Data entries:
_ _ _

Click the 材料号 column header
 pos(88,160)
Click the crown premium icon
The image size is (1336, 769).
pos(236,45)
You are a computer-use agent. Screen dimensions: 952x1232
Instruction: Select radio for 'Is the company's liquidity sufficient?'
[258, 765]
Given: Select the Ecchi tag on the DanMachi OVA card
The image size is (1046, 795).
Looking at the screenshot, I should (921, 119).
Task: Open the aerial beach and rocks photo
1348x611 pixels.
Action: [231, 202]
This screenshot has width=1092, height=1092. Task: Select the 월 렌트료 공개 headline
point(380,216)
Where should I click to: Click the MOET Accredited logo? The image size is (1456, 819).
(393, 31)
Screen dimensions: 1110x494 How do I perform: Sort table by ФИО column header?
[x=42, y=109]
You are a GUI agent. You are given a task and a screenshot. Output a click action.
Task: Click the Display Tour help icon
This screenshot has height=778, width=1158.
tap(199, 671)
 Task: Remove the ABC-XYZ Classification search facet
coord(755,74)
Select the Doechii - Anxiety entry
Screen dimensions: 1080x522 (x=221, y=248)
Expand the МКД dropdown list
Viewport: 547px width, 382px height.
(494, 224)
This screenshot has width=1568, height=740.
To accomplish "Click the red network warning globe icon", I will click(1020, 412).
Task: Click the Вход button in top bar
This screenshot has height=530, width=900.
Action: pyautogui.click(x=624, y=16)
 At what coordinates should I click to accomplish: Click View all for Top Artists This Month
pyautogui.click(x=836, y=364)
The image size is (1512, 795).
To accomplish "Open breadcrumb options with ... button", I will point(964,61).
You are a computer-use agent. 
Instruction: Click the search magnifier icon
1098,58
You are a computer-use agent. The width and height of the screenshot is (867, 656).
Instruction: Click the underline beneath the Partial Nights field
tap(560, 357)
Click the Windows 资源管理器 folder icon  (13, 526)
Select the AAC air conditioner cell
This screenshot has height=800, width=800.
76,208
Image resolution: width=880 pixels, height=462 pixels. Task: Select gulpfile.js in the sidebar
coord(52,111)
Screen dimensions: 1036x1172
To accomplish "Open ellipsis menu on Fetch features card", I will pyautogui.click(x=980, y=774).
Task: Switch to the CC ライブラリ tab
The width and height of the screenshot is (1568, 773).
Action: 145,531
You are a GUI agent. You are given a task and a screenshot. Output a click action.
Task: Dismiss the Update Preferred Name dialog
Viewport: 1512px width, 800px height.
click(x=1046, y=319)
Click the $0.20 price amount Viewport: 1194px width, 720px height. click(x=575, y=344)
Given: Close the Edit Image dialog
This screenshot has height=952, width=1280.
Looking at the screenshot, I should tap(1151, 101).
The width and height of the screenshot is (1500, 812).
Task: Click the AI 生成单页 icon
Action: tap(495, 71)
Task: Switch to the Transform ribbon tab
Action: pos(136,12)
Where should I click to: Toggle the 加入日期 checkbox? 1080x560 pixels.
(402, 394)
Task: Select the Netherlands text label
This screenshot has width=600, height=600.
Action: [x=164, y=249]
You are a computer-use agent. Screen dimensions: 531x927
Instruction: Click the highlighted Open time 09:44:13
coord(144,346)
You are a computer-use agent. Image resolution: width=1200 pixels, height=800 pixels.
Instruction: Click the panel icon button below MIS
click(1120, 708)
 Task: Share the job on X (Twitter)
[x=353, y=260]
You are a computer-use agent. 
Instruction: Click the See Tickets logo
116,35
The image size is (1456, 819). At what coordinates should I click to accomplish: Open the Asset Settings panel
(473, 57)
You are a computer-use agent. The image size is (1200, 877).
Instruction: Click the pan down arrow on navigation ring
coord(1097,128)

_ _ _

Your objective:
Can you rewrite the material with "computer-use agent" swapped for "screen-control agent" throughout, leaving everything else unchanged?

Correct result:
Click the 材料号 column header
 pos(88,160)
Click the crown premium icon
The image size is (1336, 769).
pos(236,45)
You are a screen-control agent. Screen dimensions: 952x1232
Instruction: Select radio for 'Is the company's liquidity sufficient?'
[258, 765]
Given: Select the Ecchi tag on the DanMachi OVA card
The image size is (1046, 795).
Looking at the screenshot, I should (921, 119).
Task: Open the aerial beach and rocks photo
1348x611 pixels.
Action: [231, 202]
This screenshot has width=1092, height=1092. Task: Select the 월 렌트료 공개 headline
point(380,216)
Where should I click to: Click the MOET Accredited logo? The image size is (1456, 819).
(393, 31)
Screen dimensions: 1110x494 How do I perform: Sort table by ФИО column header?
[x=42, y=109]
You are a GUI agent. You are given a task and a screenshot. Output a click action.
Task: Click the Display Tour help icon
This screenshot has height=778, width=1158.
tap(199, 671)
 Task: Remove the ABC-XYZ Classification search facet
coord(755,74)
Select the Doechii - Anxiety entry
Screen dimensions: 1080x522 (x=221, y=248)
Expand the МКД dropdown list
Viewport: 547px width, 382px height.
(494, 224)
This screenshot has width=1568, height=740.
To accomplish "Click the red network warning globe icon", I will click(1020, 412).
Task: Click the Вход button in top bar
This screenshot has height=530, width=900.
Action: pyautogui.click(x=624, y=16)
 At what coordinates should I click to accomplish: Click View all for Top Artists This Month
pyautogui.click(x=836, y=364)
The image size is (1512, 795).
To accomplish "Open breadcrumb options with ... button", I will point(964,61).
You are a screen-control agent. 
Instruction: Click the search magnifier icon
1098,58
You are a screen-control agent. The width and height of the screenshot is (867, 656).
Instruction: Click the underline beneath the Partial Nights field
tap(560, 357)
Click the Windows 资源管理器 folder icon  (13, 526)
Select the AAC air conditioner cell
This screenshot has height=800, width=800.
76,208
Image resolution: width=880 pixels, height=462 pixels. Task: Select gulpfile.js in the sidebar
coord(52,111)
Screen dimensions: 1036x1172
To accomplish "Open ellipsis menu on Fetch features card", I will pyautogui.click(x=980, y=774).
Task: Switch to the CC ライブラリ tab
The width and height of the screenshot is (1568, 773).
Action: 145,531
You are a GUI agent. You are given a task and a screenshot. Output a click action.
Task: Dismiss the Update Preferred Name dialog
Viewport: 1512px width, 800px height.
click(x=1046, y=319)
Click the $0.20 price amount Viewport: 1194px width, 720px height. click(x=575, y=344)
Given: Close the Edit Image dialog
This screenshot has height=952, width=1280.
Looking at the screenshot, I should tap(1151, 101).
The width and height of the screenshot is (1500, 812).
Task: Click the AI 生成单页 icon
Action: tap(495, 71)
Task: Switch to the Transform ribbon tab
Action: pos(136,12)
Where should I click to: Toggle the 加入日期 checkbox? 1080x560 pixels.
(402, 394)
Task: Select the Netherlands text label
This screenshot has width=600, height=600.
Action: [x=164, y=249]
You are a screen-control agent. Screen dimensions: 531x927
Instruction: Click the highlighted Open time 09:44:13
coord(144,346)
You are a screen-control agent. Image resolution: width=1200 pixels, height=800 pixels.
Instruction: Click the panel icon button below MIS
click(1120, 708)
 Task: Share the job on X (Twitter)
[x=353, y=260]
You are a screen-control agent. 
Instruction: Click the See Tickets logo
116,35
The image size is (1456, 819). At what coordinates should I click to accomplish: Open the Asset Settings panel
(473, 57)
You are a screen-control agent. The image size is (1200, 877).
Instruction: Click the pan down arrow on navigation ring
coord(1097,128)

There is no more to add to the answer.